**ACTIVITY LIST:**
A. In the forum thread on the limit of x^(2/x), which rule did the original poster mistakenly try to use?
B. From the forum thread, output the text from "3. ## Re: Limit" up to and including "questions was in :/.".

**PAGE EXCERPT:**
»»
# Math Help - Limit x->0+ X^(2/x) HELP!

1. ## Limit x->0+ X^(2/x) HELP!

I need know how to show the work on this limit problem. I have been to several school tutors who can't seem to do it correctly. What is the limit as x approaches 0 from the right of x^(2/x)? The question as you would type it into an Computer Algebra System is: limit(x^(2/x),x,0,1)
This gives us 0 which is the correct answer but I have no idea how to show the work. I know that in the end it someone should be e^(-∞) which equals 0. Someone please help!

2. ## Re: Limit x->0+ X^(2/x) HELP!

Have you considered the logarithm? $log\left(x^{\frac{2}{x}}\right) = \frac{2}{x}\cdot log(x)$

3. ## Re: Limit x->0+ X^(2/x) HELP!

Yeah I got there. It makes sense now. I guess it ends up being -∞ because 2ln(.0000000000...1) is a large negative number over a very very small number. Thank you for the reminder. I made the mistake of trying to use L'Hospitals rule since that was the chapter this questions was in :/.
««
[Dataset entries]
»»
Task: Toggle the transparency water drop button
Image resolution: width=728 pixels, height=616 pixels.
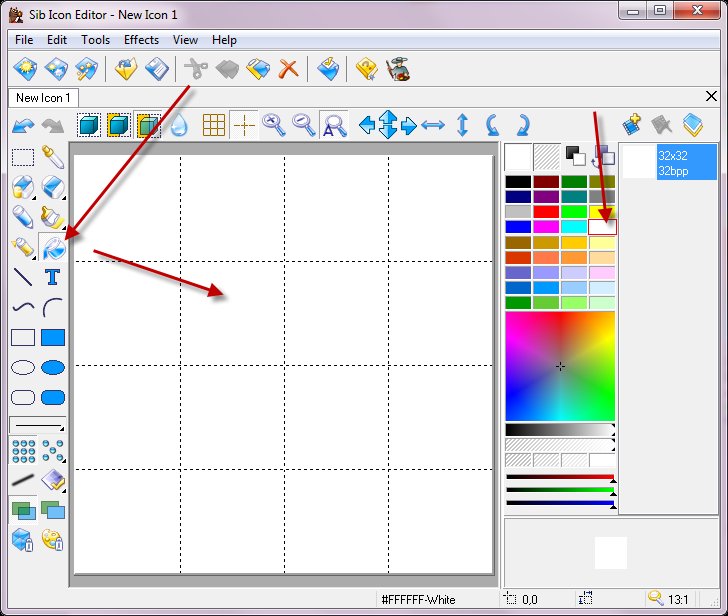Action: coord(178,125)
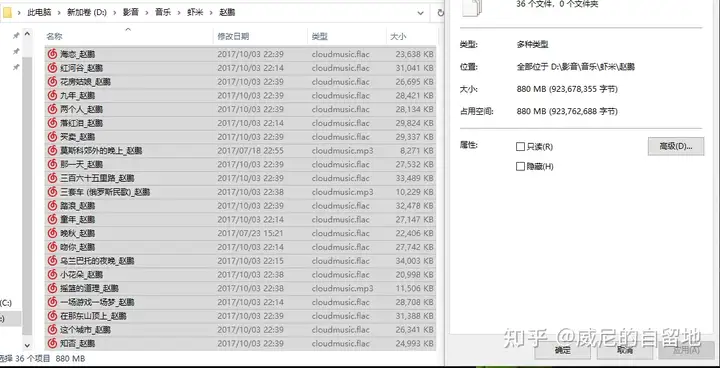Cancel the properties dialog with 取消
Image resolution: width=720 pixels, height=368 pixels.
pos(624,351)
««
**EXPECTED RESPONSES:**
A. L'Hospital's rule

B.
3. ## Re: Limit x->0+ X^(2/x) HELP!

Yeah I got there. It makes sense now. I guess it ends up being -∞ because 2ln(.0000000000...1) is a large negative number over a very very small number. Thank you for the reminder. I made the mistake of trying to use L'Hospitals rule since that was the chapter this questions was in :/.